§ **AIM OF THE EXERCISE**:
Copy out the records word for word, from the line containing "This screenshot has width=849, height=477." to the line containing "Action: 219,5", including both of those lines.

[Begin]

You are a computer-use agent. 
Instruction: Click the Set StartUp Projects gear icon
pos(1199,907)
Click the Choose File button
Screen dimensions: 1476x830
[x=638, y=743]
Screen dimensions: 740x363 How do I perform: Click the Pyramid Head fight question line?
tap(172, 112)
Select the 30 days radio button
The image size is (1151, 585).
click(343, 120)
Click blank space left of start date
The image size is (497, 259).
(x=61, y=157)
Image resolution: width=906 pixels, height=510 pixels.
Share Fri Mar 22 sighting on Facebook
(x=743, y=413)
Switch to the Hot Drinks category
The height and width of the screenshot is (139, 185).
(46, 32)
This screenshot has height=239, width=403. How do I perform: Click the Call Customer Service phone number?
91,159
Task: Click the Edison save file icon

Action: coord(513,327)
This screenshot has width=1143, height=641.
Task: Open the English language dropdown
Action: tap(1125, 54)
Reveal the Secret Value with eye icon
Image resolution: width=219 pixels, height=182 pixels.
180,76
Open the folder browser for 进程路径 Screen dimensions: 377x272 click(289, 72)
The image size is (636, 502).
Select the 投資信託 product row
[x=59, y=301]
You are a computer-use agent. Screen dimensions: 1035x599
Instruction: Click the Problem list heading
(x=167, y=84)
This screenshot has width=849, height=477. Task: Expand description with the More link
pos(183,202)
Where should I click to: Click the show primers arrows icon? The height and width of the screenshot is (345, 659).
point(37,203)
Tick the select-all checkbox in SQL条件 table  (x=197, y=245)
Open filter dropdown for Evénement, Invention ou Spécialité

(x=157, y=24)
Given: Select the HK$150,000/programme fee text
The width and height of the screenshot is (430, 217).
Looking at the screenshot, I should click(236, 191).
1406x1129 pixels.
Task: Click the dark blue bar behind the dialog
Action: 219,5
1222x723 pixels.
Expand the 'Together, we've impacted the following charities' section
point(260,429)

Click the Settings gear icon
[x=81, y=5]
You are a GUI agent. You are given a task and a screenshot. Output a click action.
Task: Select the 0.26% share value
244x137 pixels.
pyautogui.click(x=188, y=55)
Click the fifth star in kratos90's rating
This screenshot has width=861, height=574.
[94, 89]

[End]

§ **THE RESPONSE**:
This screenshot has width=849, height=477. Task: Expand description with the More link
pos(183,202)
Where should I click to: Click the show primers arrows icon? The height and width of the screenshot is (345, 659).
point(37,203)
Tick the select-all checkbox in SQL条件 table  (x=197, y=245)
Open filter dropdown for Evénement, Invention ou Spécialité

(x=157, y=24)
Given: Select the HK$150,000/programme fee text
The width and height of the screenshot is (430, 217).
Looking at the screenshot, I should click(236, 191).
1406x1129 pixels.
Task: Click the dark blue bar behind the dialog
Action: 219,5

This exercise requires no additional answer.